Metin -
● ● ● ● ● ● ●

Varlarsa ve hayatta iseler ve herhangi bir engelleri yoksa eğer, insanların ilk öğretmenleri anneleri babaları, nineleri dedeleri, kardeşleri ve diğer yakınları olur… Daha sonra yine varsa eğer, ya dadıları, ya bakıcıları, kreş, ya hazırlık sınıfı ya da kurs, ilk ve orta, lise, lisans, yüksek lisans, doktor, doçent ve profesör hocaları gelir! Ki, zaten hayatın ta kendisi bir öğretmen-öğreten ve aynı zamanda eğitmendir-eğitendir… O nedenle ben başta ilk öğretmenim ve eğitmenim olan merhum annem ve babam olmak üzere vefat etmiş olan tüm öğretmenlerimize ganî ganî rahmetler diliyor; yaşayan öğretmenlerimizin günlerini yürekten kutluyor, tamamına sağlıklı sıhhati, afiyetli ve sevdikleriyle birlikte hayırlı uğurlu uzun ömürler diliyorum…
Şimdi de kutsal, dolayısıyla da bir peygamber mesleği olan öğretmenlik mesleği ile ilgili nâçiz görüş ve düşüncelerimi siz sevgili okurlarımla paylaşmak istiyorum:
YA ÖĞRENEN OL, YA ÖĞRETEN OL, YA DİNLEYEN OL. YA DA ONLARI SEVENLERDEN OL. AMA SAKIN
BEŞİNCİSİ OLMA! YOKSA HELÂK OLURSUN! Hadis
Bu altından da değerli olan sözlerin sahibi sevgili Peygamberimiz Hz. Muhammed (sav)’e, nakli de Muhaddis Teberâni Hazretlerine ait…
Bu altın sözlerden sonra ben nâçiz de,
HERKES YA BİR ÖĞREMENDİR, YA DA ÖĞRENCİ
VEYA HERKES YA BİR USTADIR, YA DA ÇIRAKTIR
DEĞİLSE ASALAKTAN BAŞKA BİR ŞEY DEĞİLDİR!
diyorum…
Çünkü yukarıda da ifâde etmeye çalıştığım gibi bir insan ya bir öğretmendir, ya da öğrencidir. Ve hemen herkes bir şeyin ustası, eğiticisi veya çırak ya da kalfasıdır… Bunların hiçbiri olmayan-olamayan kişi ise tam bir asalaktır!

● ● ● ● ● ● ●

Sağlanan liste -
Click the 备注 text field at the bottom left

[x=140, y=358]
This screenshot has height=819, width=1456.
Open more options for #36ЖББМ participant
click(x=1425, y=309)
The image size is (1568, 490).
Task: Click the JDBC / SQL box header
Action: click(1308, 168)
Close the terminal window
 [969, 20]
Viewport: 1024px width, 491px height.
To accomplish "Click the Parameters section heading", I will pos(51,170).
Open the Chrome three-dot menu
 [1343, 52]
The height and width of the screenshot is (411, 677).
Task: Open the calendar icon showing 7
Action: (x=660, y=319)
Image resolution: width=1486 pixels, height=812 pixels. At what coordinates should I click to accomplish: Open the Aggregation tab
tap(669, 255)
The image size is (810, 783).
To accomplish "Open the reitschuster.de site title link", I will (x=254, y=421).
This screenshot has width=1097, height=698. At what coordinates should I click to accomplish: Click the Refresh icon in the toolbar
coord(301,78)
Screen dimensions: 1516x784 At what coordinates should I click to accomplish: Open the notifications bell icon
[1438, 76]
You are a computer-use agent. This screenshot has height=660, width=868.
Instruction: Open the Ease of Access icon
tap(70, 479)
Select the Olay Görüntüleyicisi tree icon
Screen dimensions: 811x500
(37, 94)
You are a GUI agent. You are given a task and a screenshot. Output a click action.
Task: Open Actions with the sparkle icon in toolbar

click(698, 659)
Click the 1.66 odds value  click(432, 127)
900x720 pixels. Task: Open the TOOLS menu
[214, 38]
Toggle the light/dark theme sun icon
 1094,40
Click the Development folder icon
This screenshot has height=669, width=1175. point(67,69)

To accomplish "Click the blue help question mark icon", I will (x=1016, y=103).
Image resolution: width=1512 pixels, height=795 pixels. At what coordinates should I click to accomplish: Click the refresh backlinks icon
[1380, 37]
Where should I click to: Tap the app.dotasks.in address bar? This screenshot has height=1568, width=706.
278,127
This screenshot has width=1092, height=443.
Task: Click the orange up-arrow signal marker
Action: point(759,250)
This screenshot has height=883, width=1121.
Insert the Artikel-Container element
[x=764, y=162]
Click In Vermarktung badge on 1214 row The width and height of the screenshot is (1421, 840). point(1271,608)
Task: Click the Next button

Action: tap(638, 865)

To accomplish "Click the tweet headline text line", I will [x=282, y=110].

● ● ● ● ● ● ●

Yapılacak iş - Öğretmenlik üzerine yazılmış metni son cümlesinden sonra sürdürün. Liste, metinden ayrı duran bağımsız bir malzemedir.

Görevin sonucu -
Her neyse, öğretmeni kendimce tarif ettikten sonra şimdi de öğretmenlik mesleği üzerinde durmak istiyorum:
BANA BİR HARF ÖĞRETENİN 40 YIL KÖLESİ OLURUM
Bu söz de 4 büyük Halifeden biri ve dördüncüsü, aynı zamanda Peygamber Efendimiz (sav)’in sevgili damadı olan Hz. Ali’ye (r.a) ait. Yani koskoca bir Halîfe bile kendisine bir harf öğreten kişinin, daha doğrusu öğretmeninin kırk kıl kölesi olabileceğini söyleyerek öğrenmenin ve öğretmenin önemini özetliyor!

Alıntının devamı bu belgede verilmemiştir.